My Own Struggle With This
I have to be honest: I feel the same way. When I see an article and after three sentences I think “AI slop” – I lose interest. And at the same time, I myself use a workflow where my articles go through AI.
That’s a real contradiction. And it becomes a problem when you think about why you write in the first place. I write so people read it. So it lands. So it has impact. But if the very readers I want to reach have a sensitive nose – then the AI polish is working against me.
It reminds me of something: When I give talks in English, I have a thick German accent. My grammar isn’t sophisticated. No British English, no polished TED Talk style. And yet – on several occasions people came up to me afterward and said: “That’s exactly what makes it likable. Do more of that.”
What I saw as “bad English” was, to others, authentic. Pareto English: 20% of the effort, 80% of the impact. And the remaining 20% of impact? That doesn’t come from more polish – it comes from the roughness itself.
Where Does It Smell the Most?
LinkedIn is the obvious battlefield. You scroll through the feed and smell it in every other post.
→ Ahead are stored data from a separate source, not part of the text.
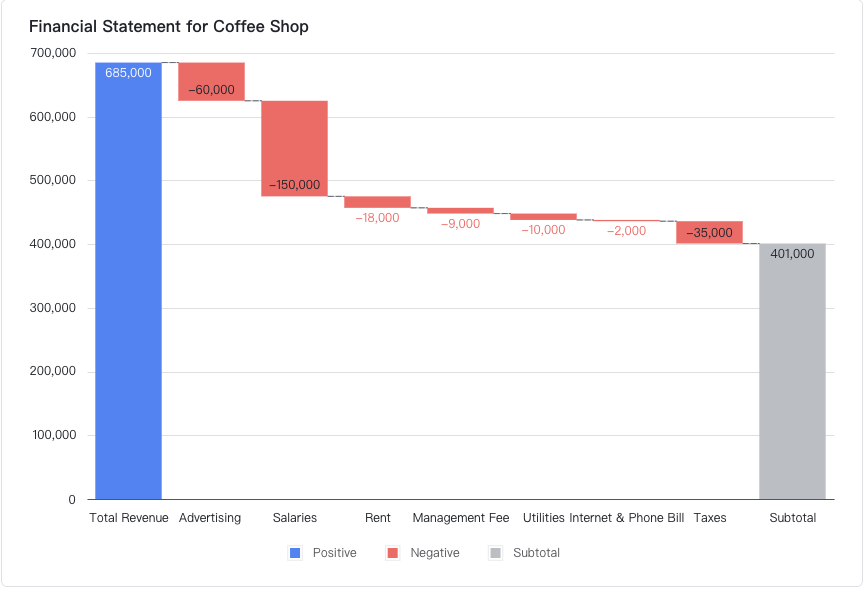Click the 700,000 y-axis label
Screen dimensions: 868x589
53,53
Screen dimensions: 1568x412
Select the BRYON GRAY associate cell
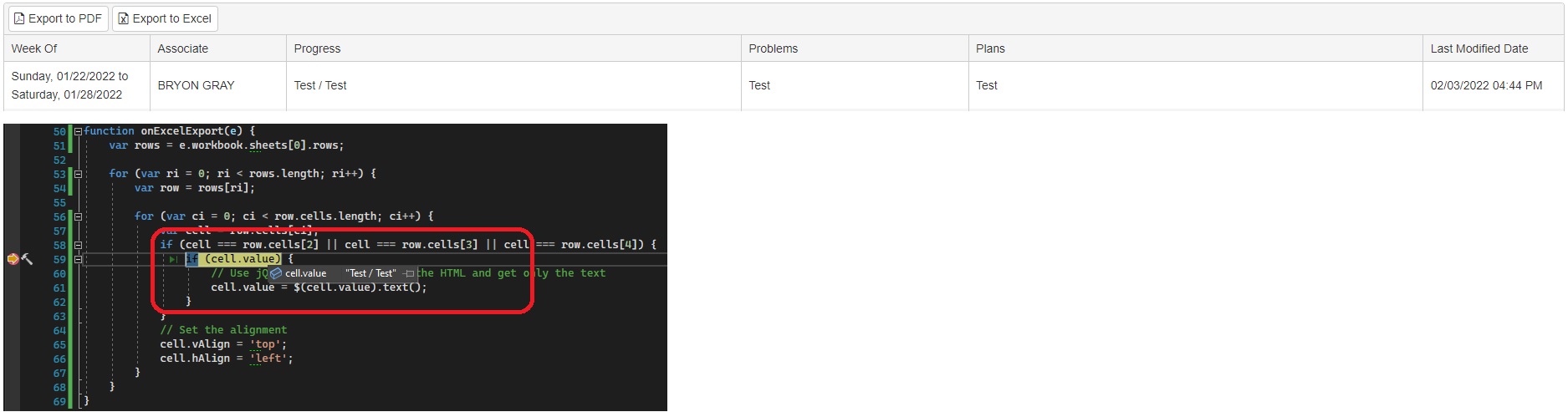click(x=197, y=85)
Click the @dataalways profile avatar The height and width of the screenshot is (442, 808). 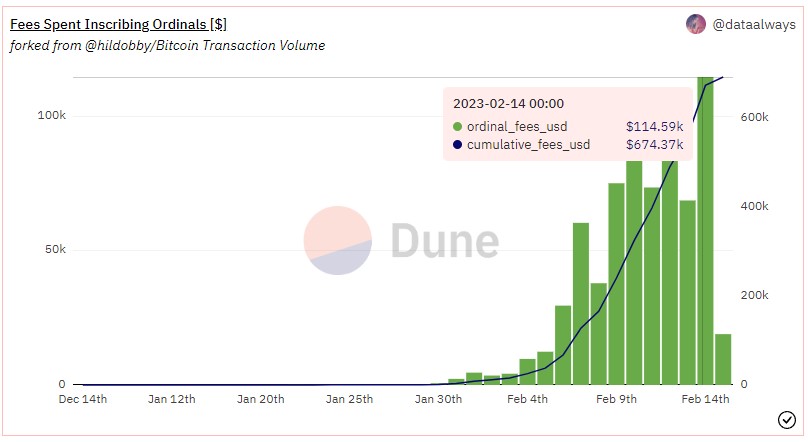[x=695, y=24]

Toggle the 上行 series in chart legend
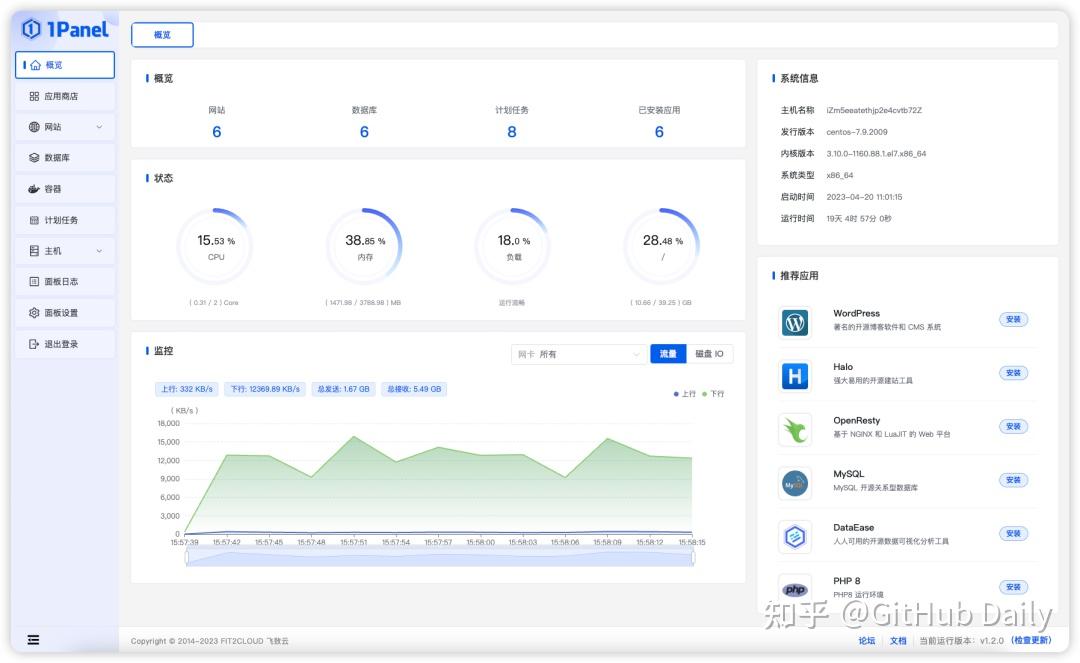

People are developing outright aversions.
Emails to colleagues: If you send an AI-generated email and your colleague replies with an AI-generated answer – who actually had that conversation? You two, or your AIs?
Proposals and RFPs: Anyone writing B2B proposals is obviously going to use AI. But if the proposal smells like AI slop, the client might think: “They didn’t even properly engage with my problem. They just dumped it in.” Is that fair? Maybe not – there are hard evaluation criteria, and both sides use AI. But on a personal level, at first impression, when reading the intro? That’s where the feeling matters.
Recommendation
My call isn’t to stop using AI everywhere. My call is: Use it deliberately. And don’t unlearn how to write yourself.
Here’s my rule of thumb:
AI in:
- Writing documentation – better than nothing, nobody cares
- Letter to the insurance company – needs to be formally correct, no human reads that with love
- Technical summaries, internal meeting notes
Write it yourself:
- Emails to colleagues – just write them yourself, they’ll notice
- Personal blog – your voice matters here, not a polished version of it
- LinkedIn comments – especially where people have already developed an aversion
- Messages to friends – obviously, right?
Unsure::
- Proposals and RFPs
- Customer communication
- Sales emails
And if you do use AI? Then ask it at most to fix the worst typos and grammar mistakes. Not to “improve” the text. Not to “polish” it. Not to make it “clearer and more memorable.” Because that’s exactly where the roughness gets lost. The edges. The personal touch. The thing that makes you sound like you.
Or as Peter Steinberger puts it:
“There’s value in the rough parts of an actual human.”